I have to agree with the ability to have more teams work together in the build season.

This was my first season with FRC, and Metal Muscle 1506 is incredibly fortunate to have the FIRST Center at Kettering which we now share with 7 other teams. All of the teams located in the FIRST Center learned from each other, worked together and were able to lend a helping hand whenever needed.

I know building such a facility is no small endeavor, but it would be incredible if FIRST were able to have more of these facilities around the country and the world. I know they are building another one soon in Grand Rapids, but wouldn’t it be great to have more of them scattered around? Even teams that are not part of the Center could come in and practice on the field, talk about the robots, awards, designs and collaborate on everything FIRST.

How do you propose events know who the top teams will be while schedules are being generated?

Ban Andrew Schreiber from events.

That would certainly help my experience.

Safety Award reform. Less theater, safety escorts, and taped up signs. More focus on actionable and smart suggestions and practices. I dislike having to entertain or deflect safety captains who want to interview a kid on my team who is usually busy, or having to have an extra person in the pit to be “just safety captain”.

Banning any mascot with reduced speed/motion/visibility from the pit area.

At this point two things:

  • Open up build season from kickoff till Worlds
  • Unified points model / cross playing in districts

I know this has been discussed many times, and I don’t have a solution, but if I had a magic wand I would find a way to lower the financial and logistical barriers to entry. The district system is a move in the right direction and the problem will probably become more manageable as FIRST continues to grow, but we spend a LOT of time raising funds for travel and logistics that could be better spent on team development and outreach.

Interesting, I never realized this information was available.
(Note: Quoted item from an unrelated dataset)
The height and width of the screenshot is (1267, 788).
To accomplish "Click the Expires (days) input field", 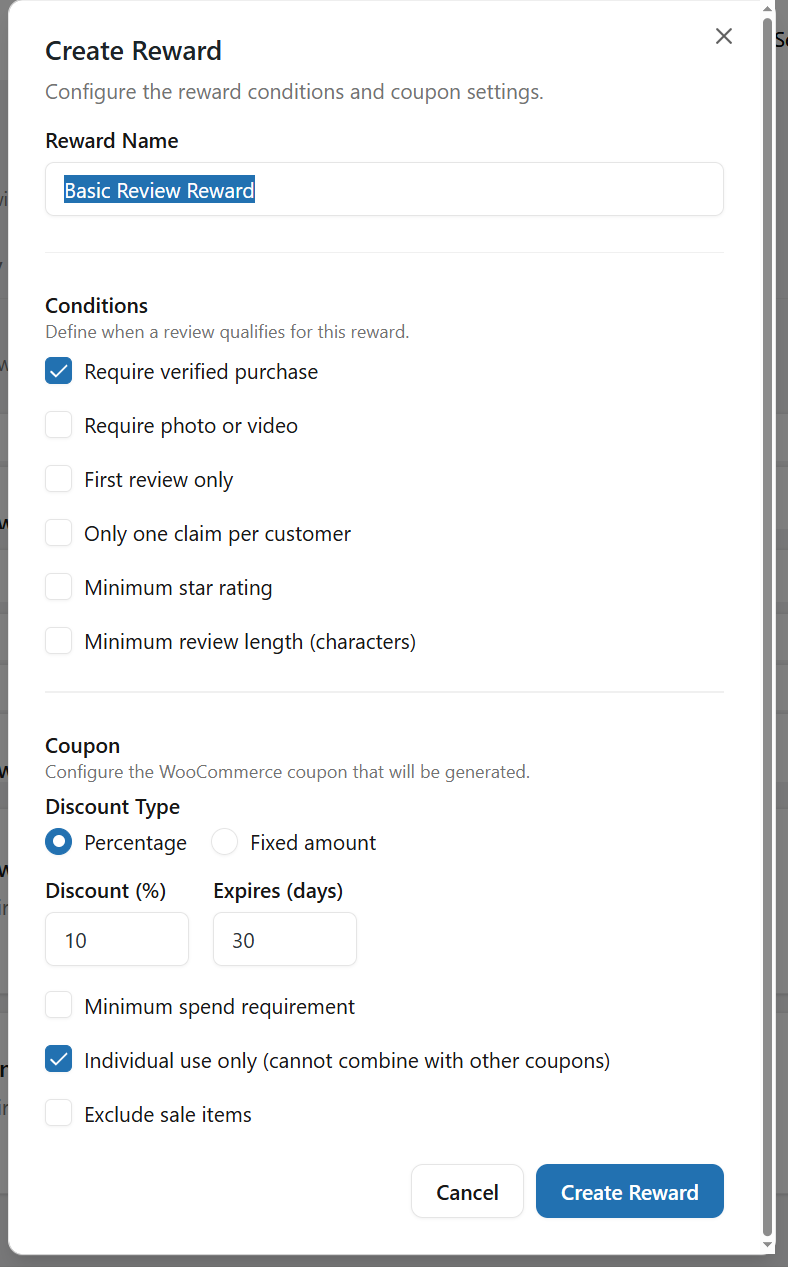I will point(285,940).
For the Citrus Dad, if you notice the Algorithm rtfdnow linked to is from 2008. 2007 attempted to sort teams so the best teams would play against each other, rather than only with each other. They essentially proke the teams into 3 tiers by team age (team number) and each alliance was made up of one team per tier. Since Average team performance tends to be higher in older teams, this lead to high performing, young teams seeding well ahead of older teams with similar performing robots. This was widely seen as a disaster by just about everyone.
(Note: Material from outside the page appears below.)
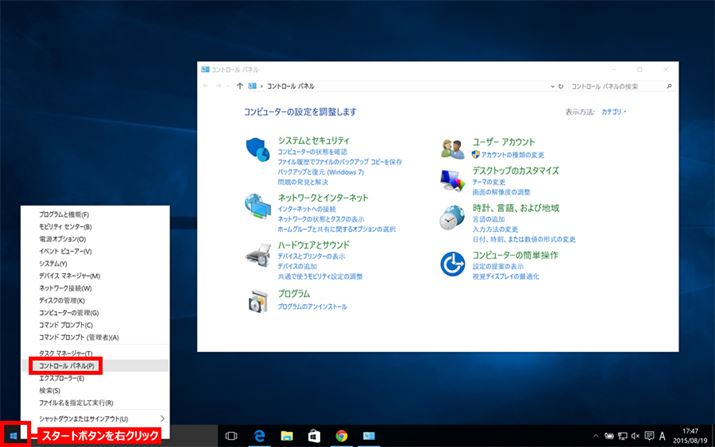This screenshot has width=715, height=447.
Task: Open プログラムのアンインストール link
Action: coord(312,307)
If memory serves FIRST actually solicited algorithm suggestions during/after the 2007 season.

If you have a good solution to the issue then write it up, and submit it to first. I am sure they would be willing to listen.
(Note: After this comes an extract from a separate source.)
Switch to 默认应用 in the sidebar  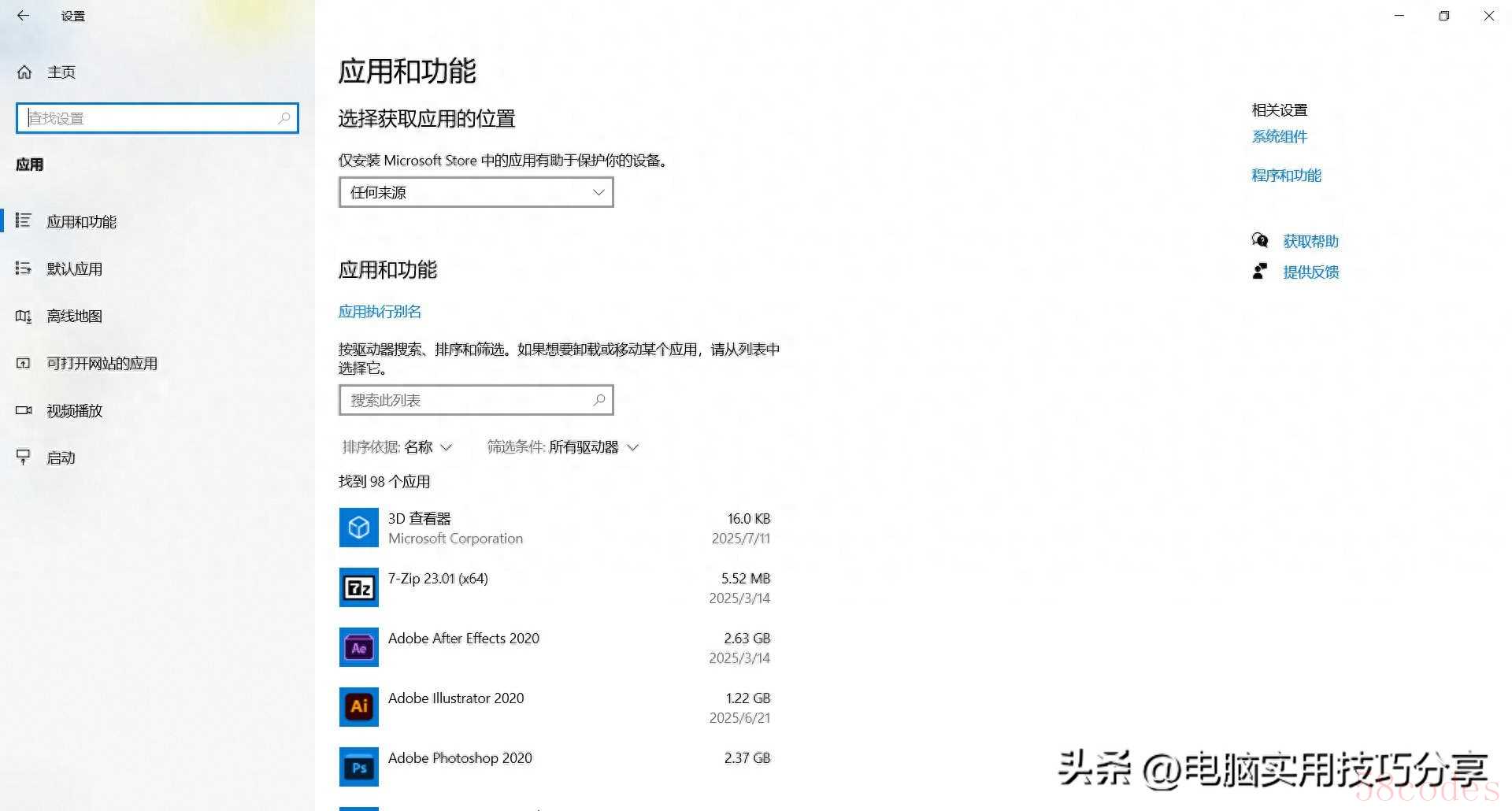(x=74, y=269)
I don’t think anyone thinks the algorithm is perfect, but the luck of match schedules is part of the game.

I’d like to start with a disclaimer that this is a personal opinion based on my experiences.

Move all of FLL to elementary school, and FTC to middle school. We’ve had a lot of success with this in Michigan and I think it creates a really smooth pipeline for students to flow from one program to the next as they age. A clear progression keeps students engaged with age appropriate challenges and results in high school freshman that are ready to hit the ground running when it comes to FRC.

Pair this with lowering the barrier to entry/cost of FRC through district systems as regions/states reach critical mass of team density and you have a great progression of programs.

+1^

This idea is a much better application of major sponsor funding, contrasted with another round of unsustainable rookie grants.* Kettering’s program is an example that other tech universities and corporate consortia should emulate.

*Which go straight to HQ, funding neither team development nor local event improvement.

Reduce the registration fee for returning teams. Lower the entry bar to FRC so teams can have a little more cash to buy the stuff they really need.

Eliminate or restructure bag & tag so that all teams have out of bag work time between their events. The only teams that stop working after bag & tag are usually the ones that can’t afford to build a second machine.

Emphasize the team experience from the top down. Without the teams there is no FIRST, but sometimes it feels like the teams are secondary to the organization overall.